** TEXTE EXTRAIT **
#####

On sait que cette alliance attira bientôt la France dans une querelle qui lui était étrangère. Battu par la Prusse, écrasé par l’Angleterre, humilié dans sa gloire, compromis dans ses intérêts coloniaux, le cabinet français dut signer enfin cette paix de 1763, qui, sous le rapport continental, remit les choses à peu près sur le pied où elles se trouvaient avant ces grands évènemens. Il n’y manquait que tant de millions engloutis et ces milliers d’hommes tués pour établir la balance politique, hier sur l’alliance de la Prusse, demain sur celle de l’Autriche et l’union du dauphin avec la fille de Marie-Thérèse.

#####

Entrées sur les coordonnées cibles:
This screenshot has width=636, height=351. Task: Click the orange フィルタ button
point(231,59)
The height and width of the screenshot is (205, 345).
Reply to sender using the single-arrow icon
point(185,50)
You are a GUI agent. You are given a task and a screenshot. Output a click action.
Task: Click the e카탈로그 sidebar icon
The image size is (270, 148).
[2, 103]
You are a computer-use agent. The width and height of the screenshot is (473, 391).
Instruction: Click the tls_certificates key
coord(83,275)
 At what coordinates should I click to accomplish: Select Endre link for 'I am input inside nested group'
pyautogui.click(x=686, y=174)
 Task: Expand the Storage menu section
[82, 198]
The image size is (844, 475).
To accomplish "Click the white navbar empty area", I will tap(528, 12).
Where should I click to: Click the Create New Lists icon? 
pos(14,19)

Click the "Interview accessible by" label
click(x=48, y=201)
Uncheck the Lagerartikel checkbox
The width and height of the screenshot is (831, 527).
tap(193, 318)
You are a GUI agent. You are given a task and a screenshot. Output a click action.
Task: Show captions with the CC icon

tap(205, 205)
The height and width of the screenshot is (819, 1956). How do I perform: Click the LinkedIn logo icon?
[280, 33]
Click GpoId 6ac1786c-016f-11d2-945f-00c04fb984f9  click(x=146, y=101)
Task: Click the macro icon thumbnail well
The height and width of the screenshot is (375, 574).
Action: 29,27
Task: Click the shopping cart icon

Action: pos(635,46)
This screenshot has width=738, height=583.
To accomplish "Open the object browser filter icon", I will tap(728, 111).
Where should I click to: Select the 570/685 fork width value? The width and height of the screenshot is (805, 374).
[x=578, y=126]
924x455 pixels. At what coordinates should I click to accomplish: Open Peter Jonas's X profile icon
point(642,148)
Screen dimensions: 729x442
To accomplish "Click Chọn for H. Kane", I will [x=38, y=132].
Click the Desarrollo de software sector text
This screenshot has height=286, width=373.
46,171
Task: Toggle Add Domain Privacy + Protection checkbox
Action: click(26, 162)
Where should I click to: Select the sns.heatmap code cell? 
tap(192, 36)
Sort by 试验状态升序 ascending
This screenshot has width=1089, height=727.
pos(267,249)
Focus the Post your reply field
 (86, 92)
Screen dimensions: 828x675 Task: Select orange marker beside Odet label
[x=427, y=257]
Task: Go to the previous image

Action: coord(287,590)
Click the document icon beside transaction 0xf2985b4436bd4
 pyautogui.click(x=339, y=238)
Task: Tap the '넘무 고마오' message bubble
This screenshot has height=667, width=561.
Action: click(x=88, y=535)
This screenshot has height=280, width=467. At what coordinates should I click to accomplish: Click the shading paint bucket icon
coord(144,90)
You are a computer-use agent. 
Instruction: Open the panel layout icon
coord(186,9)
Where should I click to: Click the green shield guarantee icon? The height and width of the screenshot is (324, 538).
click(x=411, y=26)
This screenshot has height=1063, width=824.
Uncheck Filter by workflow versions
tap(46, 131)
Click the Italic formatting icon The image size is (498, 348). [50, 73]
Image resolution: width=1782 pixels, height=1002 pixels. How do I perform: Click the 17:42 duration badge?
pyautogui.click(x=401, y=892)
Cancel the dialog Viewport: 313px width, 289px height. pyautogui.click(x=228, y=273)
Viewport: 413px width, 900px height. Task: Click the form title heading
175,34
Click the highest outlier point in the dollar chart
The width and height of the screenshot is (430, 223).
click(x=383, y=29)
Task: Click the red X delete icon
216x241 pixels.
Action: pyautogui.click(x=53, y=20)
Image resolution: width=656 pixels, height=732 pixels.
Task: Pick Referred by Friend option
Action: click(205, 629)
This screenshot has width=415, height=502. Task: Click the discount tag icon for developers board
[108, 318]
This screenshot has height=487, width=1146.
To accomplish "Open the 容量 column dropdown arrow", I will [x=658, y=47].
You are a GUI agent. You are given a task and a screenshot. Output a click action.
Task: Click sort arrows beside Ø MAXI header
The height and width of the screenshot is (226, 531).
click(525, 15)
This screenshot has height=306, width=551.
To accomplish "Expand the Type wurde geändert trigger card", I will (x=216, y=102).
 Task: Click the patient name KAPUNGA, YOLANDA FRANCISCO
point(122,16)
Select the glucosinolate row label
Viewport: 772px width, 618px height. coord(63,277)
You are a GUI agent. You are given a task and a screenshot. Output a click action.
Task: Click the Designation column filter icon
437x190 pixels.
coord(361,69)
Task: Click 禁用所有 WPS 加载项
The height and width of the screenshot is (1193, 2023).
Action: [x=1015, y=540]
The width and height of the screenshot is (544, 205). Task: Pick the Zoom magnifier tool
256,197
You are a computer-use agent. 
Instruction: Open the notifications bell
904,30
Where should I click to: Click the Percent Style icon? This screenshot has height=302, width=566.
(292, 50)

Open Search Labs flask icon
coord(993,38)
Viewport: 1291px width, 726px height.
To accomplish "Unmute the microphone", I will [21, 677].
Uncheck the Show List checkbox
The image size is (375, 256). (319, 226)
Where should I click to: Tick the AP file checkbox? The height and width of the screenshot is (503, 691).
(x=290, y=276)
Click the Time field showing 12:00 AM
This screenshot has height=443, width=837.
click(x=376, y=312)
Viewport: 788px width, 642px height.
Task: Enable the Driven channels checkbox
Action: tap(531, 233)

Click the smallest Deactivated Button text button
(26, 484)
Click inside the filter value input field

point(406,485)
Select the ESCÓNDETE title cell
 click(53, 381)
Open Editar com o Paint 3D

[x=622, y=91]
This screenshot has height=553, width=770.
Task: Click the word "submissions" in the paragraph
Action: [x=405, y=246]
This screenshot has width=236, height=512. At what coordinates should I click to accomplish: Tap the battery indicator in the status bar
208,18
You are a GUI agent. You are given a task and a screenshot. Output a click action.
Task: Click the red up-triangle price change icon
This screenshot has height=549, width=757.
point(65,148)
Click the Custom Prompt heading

#####

** CONSIGNES **
(A) Résumez en deux phrases le texte sur la paix de 1763.
(B) Poursuivez le texte sur la paix de 1763 à partir de sa dernière phrase.
Les données sont tirées d'une autre source.

** CORRIGÉ DE L'EXERCICE **
(A) Une alliance entraîna la France dans une querelle qui lui était étrangère, si bien que le cabinet français, battu par la Prusse et écrasé par l'Angleterre, dut signer la paix de 1763. Sur le plan continental, cette paix remit les choses à peu près dans leur état antérieur, au prix de millions engloutis et de milliers d'hommes tués.

(B)
Qu’on me permette de reproduire ici une réflexion que ce sujet m’inspirait il y a quelques années, et de redemander « qui donc avait raison, du duc de Choiseul ou du cardinal de Fleury ? Quand agissait-on d’après les vrais principes de l’équilibre ? Était-ce en 1748, quand on s’appuyait sur Berlin, ou en 1756, lorsqu’on s’appuyait sur Vienne ? En vérité, n’y a-t-il pas de quoi trembler pour la politique, et cette science n’est-elle pas encore plus conjecturale que la médecine ? La France, ainsi livrée à deux systèmes opposés, ne rappelle-t-elle pas le malade traité pour le même mal par les toniques et les débilitans ? »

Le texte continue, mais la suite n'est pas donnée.